◆ BEREITGESTELLTER TEXT:
======

Auch im Übrigen sind die Anträge unbegründet.

17

Dabei ist bezüglich der Anordnung der aufschiebenden Wirkung nach § 80 Abs. 5 S.1 Alt. 1 VwGO eine Interessenabwägung vorzunehmen, in der das Aufschubinteresse der Antragsteller mit dem öffentlichen Vollzugsinteresse abzuwägen ist. In diese Abwägung sind nicht ausschließlich, aber maßgeblich die Erfolgsaussichten des Hauptsacherechtsbehelfs einzustellen. Denn erweist sich der angegriffene Verwaltungsakt nach der in diesem Rahmen gebotenen summarischen Prüfung als offensichtlich rechtmäßig, so ist regelmäßig dem öffentlichen Sofortvollzugsinteresse der Vorrang einzuräumen, da dies der gesetzgeberischen Wertung in § 80 Abs. 2 Ziff. 3 VwGO iVm § 248 LVwG entspricht. Erweist sich der angegriffene Verwaltungsakt indes als offensichtlich rechtswidrig, so ist die aufschiebende Wirkung anzuordnen, da es an der sofortigen Vollziehung eines offensichtlich rechtswidrigen Verwaltungsaktes kein öffentliches Interesse geben kann.

======

◆ INHALT DES DATENSATZES:
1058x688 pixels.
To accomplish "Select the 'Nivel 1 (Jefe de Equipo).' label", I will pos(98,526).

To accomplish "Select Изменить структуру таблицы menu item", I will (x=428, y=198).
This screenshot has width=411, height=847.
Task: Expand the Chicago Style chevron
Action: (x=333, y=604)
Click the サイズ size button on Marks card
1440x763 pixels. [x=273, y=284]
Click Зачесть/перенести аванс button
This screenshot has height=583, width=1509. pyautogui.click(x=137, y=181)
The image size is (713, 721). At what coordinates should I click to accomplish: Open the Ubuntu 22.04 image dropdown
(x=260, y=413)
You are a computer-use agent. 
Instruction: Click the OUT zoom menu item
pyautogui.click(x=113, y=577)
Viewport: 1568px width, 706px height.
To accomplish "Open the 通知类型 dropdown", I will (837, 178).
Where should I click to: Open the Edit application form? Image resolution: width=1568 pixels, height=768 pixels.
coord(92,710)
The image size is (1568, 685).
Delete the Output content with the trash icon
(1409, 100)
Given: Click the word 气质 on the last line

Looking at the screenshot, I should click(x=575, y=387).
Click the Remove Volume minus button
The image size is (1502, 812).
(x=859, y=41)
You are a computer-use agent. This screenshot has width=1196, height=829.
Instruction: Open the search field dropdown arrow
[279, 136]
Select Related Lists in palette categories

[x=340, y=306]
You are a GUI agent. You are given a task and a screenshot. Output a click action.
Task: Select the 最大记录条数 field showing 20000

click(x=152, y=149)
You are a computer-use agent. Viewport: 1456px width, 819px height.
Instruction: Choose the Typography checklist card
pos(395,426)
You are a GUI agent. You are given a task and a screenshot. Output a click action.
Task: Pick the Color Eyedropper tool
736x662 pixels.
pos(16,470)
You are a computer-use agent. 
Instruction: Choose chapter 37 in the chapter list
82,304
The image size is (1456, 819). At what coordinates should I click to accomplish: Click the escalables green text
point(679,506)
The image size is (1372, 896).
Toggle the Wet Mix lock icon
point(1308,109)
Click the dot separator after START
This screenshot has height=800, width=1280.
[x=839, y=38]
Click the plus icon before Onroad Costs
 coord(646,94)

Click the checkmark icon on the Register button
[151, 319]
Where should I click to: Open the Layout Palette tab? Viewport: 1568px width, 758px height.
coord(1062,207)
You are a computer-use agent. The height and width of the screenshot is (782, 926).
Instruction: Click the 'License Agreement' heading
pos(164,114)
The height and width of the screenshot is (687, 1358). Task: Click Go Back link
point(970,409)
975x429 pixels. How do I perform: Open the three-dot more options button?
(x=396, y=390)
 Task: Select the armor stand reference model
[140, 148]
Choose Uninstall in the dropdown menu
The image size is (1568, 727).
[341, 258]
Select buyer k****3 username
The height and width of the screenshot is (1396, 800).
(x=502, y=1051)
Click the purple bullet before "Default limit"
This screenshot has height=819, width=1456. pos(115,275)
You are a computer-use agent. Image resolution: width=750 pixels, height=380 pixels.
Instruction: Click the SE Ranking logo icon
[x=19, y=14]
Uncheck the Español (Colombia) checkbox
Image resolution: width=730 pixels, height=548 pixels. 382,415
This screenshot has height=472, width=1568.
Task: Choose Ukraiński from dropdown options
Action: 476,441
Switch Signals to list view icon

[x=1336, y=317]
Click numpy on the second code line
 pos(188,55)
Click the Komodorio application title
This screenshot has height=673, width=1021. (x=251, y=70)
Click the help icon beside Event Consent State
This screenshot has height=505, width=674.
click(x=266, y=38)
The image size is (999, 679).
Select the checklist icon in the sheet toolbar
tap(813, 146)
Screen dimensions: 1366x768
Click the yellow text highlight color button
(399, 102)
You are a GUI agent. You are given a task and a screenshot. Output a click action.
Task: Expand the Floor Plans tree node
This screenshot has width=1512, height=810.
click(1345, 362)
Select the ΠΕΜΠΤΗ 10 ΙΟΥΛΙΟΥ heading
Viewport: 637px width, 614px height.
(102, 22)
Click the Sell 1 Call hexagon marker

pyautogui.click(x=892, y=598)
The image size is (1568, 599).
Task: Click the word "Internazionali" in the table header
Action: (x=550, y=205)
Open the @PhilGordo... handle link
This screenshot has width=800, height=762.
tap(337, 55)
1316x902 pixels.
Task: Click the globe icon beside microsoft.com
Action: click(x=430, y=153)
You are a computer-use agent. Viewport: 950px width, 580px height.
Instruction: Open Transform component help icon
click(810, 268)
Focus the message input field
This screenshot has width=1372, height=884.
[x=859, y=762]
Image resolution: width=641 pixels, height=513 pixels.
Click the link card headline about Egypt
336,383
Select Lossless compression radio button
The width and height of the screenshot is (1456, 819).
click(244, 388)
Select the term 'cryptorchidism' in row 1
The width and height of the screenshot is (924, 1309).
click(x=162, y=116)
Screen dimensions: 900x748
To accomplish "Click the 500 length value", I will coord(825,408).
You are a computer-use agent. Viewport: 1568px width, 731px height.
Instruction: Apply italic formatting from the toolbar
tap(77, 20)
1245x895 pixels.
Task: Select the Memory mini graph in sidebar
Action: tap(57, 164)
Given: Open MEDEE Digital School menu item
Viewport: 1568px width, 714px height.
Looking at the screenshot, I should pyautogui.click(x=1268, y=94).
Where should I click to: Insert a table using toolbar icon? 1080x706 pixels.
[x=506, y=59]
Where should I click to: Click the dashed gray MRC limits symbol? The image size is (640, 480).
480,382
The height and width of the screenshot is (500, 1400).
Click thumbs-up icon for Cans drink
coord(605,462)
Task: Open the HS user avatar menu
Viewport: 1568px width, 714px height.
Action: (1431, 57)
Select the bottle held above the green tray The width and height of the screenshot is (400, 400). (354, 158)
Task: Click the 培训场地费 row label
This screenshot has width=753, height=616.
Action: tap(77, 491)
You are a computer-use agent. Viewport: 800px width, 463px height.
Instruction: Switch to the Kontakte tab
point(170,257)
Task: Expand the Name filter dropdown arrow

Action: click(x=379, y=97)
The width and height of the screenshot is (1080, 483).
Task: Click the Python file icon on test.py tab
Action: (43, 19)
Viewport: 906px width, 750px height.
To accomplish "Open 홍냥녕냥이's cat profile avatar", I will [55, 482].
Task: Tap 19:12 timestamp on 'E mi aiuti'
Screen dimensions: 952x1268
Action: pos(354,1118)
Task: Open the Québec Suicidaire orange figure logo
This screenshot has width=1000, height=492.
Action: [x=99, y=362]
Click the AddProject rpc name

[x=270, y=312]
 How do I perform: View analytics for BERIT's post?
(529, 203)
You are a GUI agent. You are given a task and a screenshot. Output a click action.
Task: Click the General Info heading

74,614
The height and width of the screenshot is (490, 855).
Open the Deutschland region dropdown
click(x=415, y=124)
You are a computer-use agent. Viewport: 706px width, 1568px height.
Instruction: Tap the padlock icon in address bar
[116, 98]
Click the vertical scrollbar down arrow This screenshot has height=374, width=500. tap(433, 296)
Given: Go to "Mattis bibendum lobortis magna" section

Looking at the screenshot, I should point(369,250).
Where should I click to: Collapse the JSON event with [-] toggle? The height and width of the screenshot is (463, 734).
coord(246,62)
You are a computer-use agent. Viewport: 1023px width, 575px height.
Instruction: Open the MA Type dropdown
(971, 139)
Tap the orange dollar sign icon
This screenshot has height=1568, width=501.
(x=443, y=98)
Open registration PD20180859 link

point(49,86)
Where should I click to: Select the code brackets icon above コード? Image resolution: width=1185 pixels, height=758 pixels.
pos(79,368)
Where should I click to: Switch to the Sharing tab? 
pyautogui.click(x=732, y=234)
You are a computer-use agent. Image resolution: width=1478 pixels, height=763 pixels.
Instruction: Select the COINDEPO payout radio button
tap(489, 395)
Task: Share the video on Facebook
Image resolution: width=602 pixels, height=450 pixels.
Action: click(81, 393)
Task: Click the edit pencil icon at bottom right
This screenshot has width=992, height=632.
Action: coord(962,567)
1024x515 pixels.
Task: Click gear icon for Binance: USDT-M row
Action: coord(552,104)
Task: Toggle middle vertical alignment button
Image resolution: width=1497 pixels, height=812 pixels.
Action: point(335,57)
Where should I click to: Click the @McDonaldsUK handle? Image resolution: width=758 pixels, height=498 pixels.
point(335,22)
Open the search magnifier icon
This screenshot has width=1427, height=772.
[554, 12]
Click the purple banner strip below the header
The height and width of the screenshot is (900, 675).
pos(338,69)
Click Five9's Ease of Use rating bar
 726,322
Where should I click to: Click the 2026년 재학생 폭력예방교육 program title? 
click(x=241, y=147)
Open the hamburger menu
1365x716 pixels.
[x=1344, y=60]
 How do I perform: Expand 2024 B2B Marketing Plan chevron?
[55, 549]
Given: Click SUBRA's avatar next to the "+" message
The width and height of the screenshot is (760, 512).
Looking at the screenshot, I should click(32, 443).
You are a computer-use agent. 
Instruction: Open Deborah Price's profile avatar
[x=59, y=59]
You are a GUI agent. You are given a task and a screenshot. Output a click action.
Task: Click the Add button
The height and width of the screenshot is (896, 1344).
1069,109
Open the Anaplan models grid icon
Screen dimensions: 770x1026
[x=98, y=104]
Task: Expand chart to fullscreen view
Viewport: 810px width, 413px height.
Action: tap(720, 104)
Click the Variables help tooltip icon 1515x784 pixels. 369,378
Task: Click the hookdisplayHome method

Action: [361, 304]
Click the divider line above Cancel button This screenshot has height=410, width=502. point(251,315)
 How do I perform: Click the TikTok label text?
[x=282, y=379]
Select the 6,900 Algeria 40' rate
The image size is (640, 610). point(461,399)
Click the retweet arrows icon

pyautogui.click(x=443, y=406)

======

◆ ZU ERLEDIGENDE AUFGABEN:
• 1. Beantworten Sie anhand des Textes zur aufschiebenden Wirkung diese Fragen:
(a) Nach welcher Vorschrift ist bezüglich der Anordnung der aufschiebenden Wirkung eine Interessenabwägung vorzunehmen?
(b) Welchem Interesse ist regelmäßig der Vorrang einzuräumen, wenn sich der angegriffene Verwaltungsakt als offensichtlich rechtmäßig erweist?
(c) Was ist anzuordnen, wenn sich der angegriffene Verwaltungsakt als offensichtlich rechtswidrig erweist?
• 2. Führen Sie den Text zur aufschiebenden Wirkung im Anschluss an seinen letzten Satz fort.
Die Einträge werden für die Bearbeitung nicht benötigt.

◆ ERGEBNISSE JE AUFGABE:
• 1.
(a) Nach § 80 Abs. 5 S. 1 Alt. 1 VwGO.
(b) Dem öffentlichen Sofortvollzugsinteresse.
(c) Die aufschiebende Wirkung.

• 2.
18

Nach diesen Maßstäben war hier bezüglich der Ziffern 5-7 des angefochtenen Bescheides dem Vollzugsinteresse der Öffentlichkeit der Vorrang einzuräumen, da sich die Androhungen als offensichtlich rechtmäßig erweisen.

19

Sie finden ihre Rechtsgrundlage in § 82 Abs.4 S. 1 und 2 AufenthG iVm den §§ 228 ff. LVwG.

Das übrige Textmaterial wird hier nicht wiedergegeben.